Personal data of 1.5m people leaked in Swedish data breach

Sweden's prosecution authority said on Tuesday the personal data of 1.5 million people had been leaked online after a cyberattack against an IT systems provider.

Swedish media said town and city councils and private companies had been affected.

The number of people targeted represents nearly 15% of Sweden's population of 10.6 million.

The attack against systems provider Miljodata occurred during the weekend of August 23-24, the prosecution authority said in a statement.

"The data stolen in connection with the attack on the system supplier has now been leaked.

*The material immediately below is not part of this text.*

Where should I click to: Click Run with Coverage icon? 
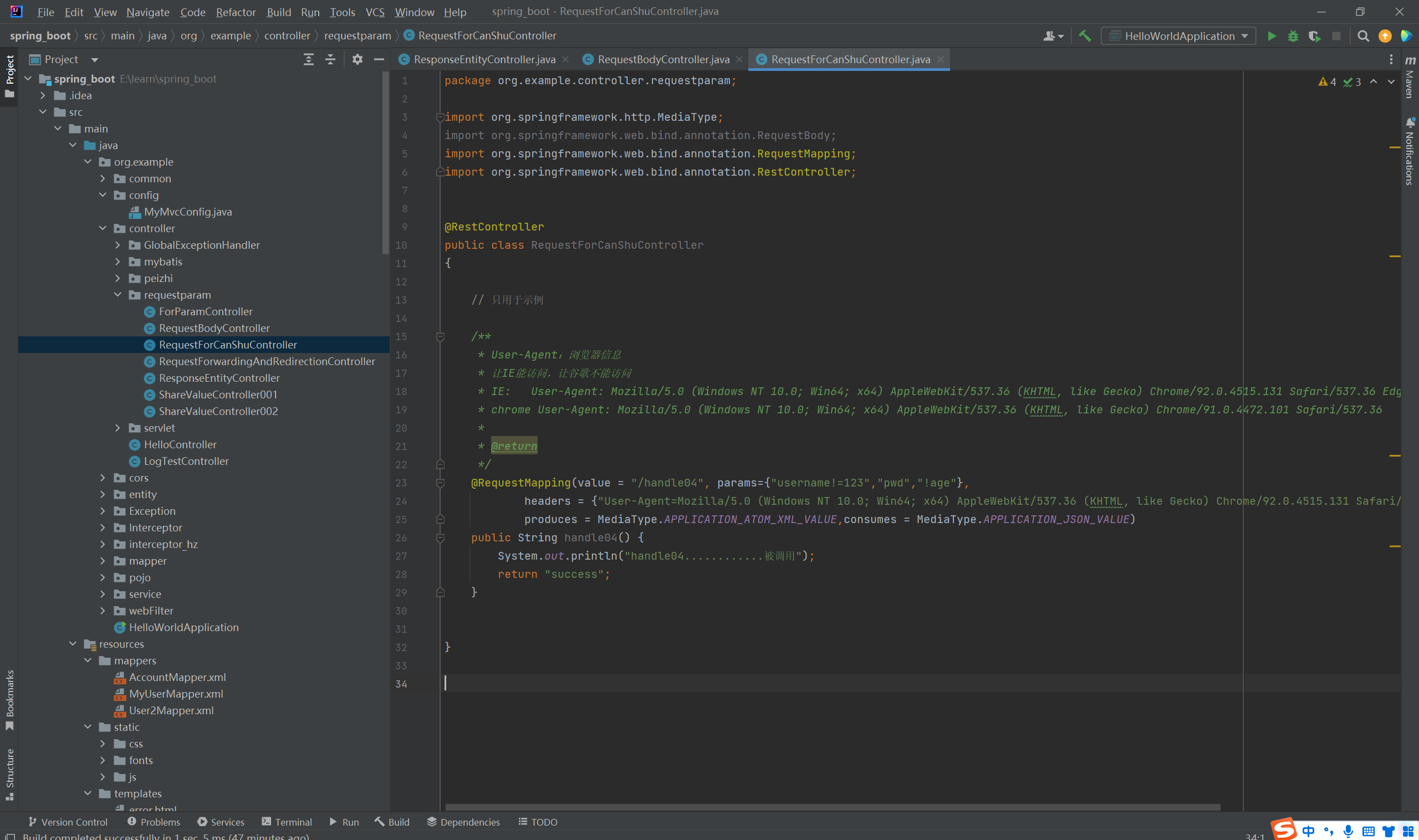pos(1314,36)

"This concerns data belonging to more than 1.5 million private individuals," prosecutor Sandra Helgadottir said, adding that an investigation into the data breach was ongoing.

Helgadottir said a group going by the name of Datacarry had claimed responsibility and the investigation focused on identifying the individual or individuals responsible.

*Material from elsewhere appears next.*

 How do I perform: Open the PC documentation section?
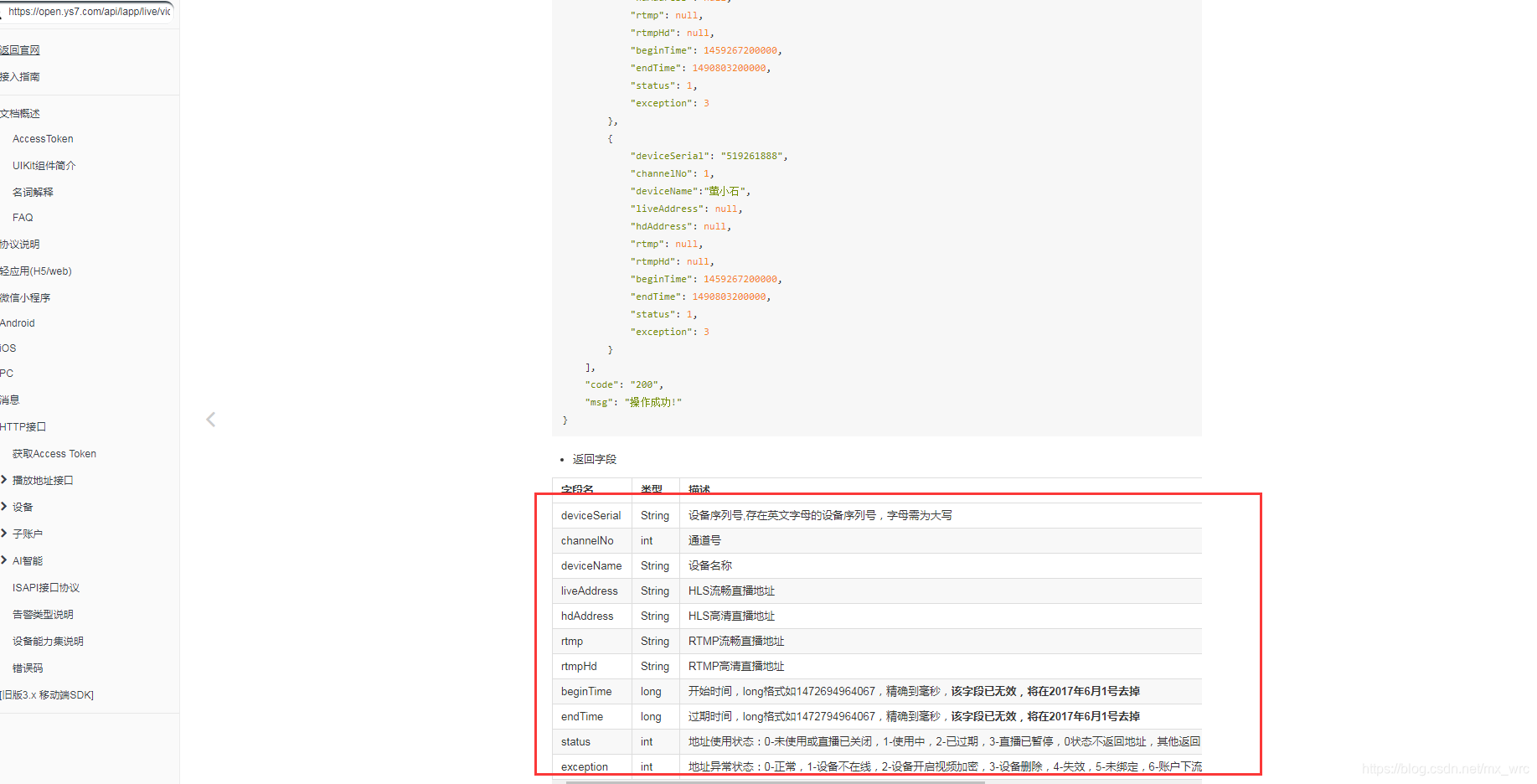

"There is currently no evidence to suggest the involvement of a foreign power," she said.

Swedish media had reported that the hackers had demanded 1.5 bitcoin (roughly $170,000) when they threatened to release the data.

Miljodata said over the weekend that the data had been published on the darknet.

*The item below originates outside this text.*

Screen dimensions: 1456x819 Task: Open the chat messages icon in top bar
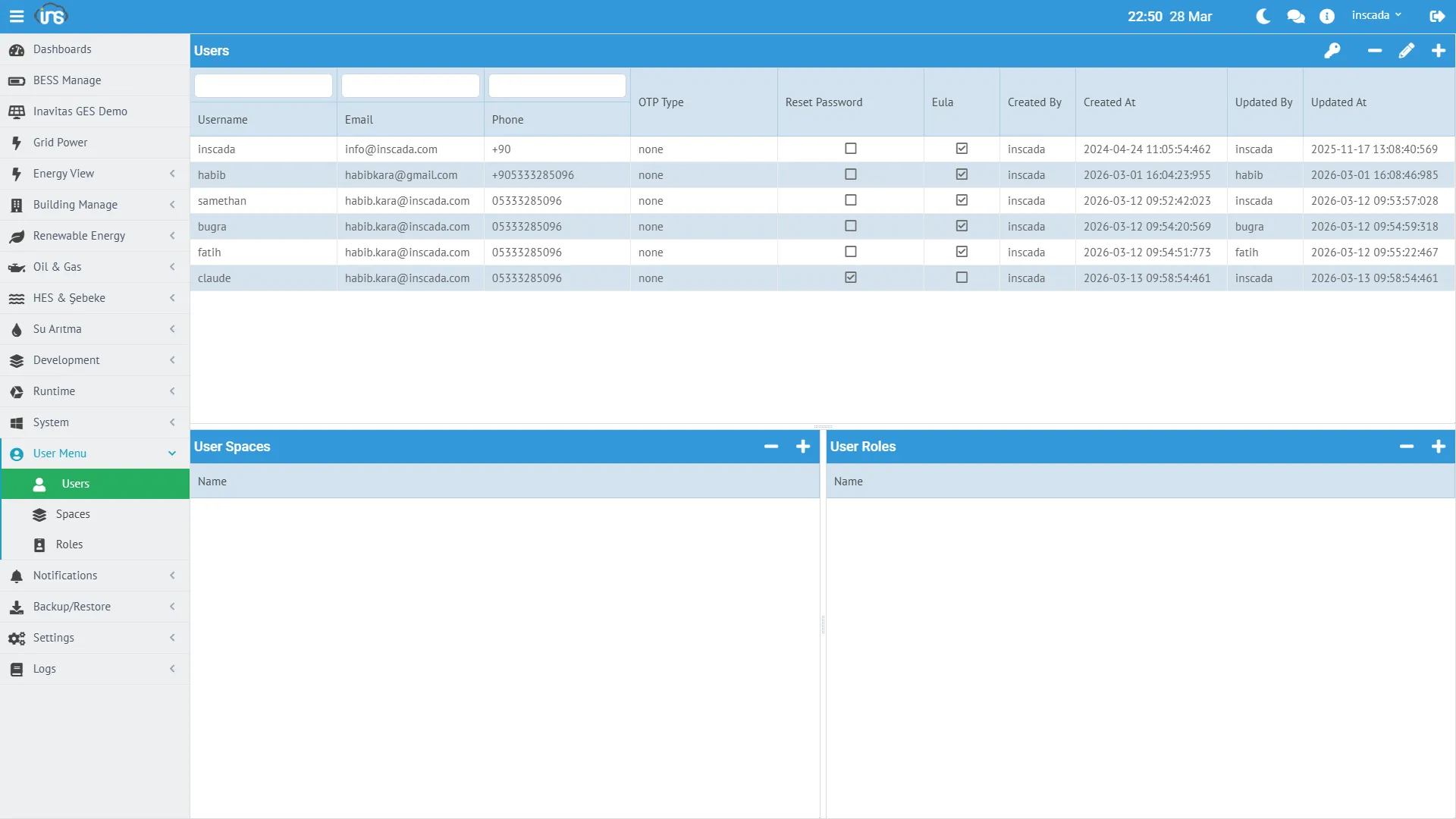tap(1296, 16)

The company said the type of data leaked included names, addresses and contact details.

The Swedish Authority for Privacy Protection said in late August it had received 250 reports from affected parties.

According to the authority, at least 164 municipalities and four regional authorities had been affected by the attack.

Public broadcaster SVT reported that employees, especially in the city of Gothenburg, had been affected by the hack.

A number of private companies had also seen their data compromised, including truckmaker Volvo, airline SAS and plane engine maker GKN Aerospace.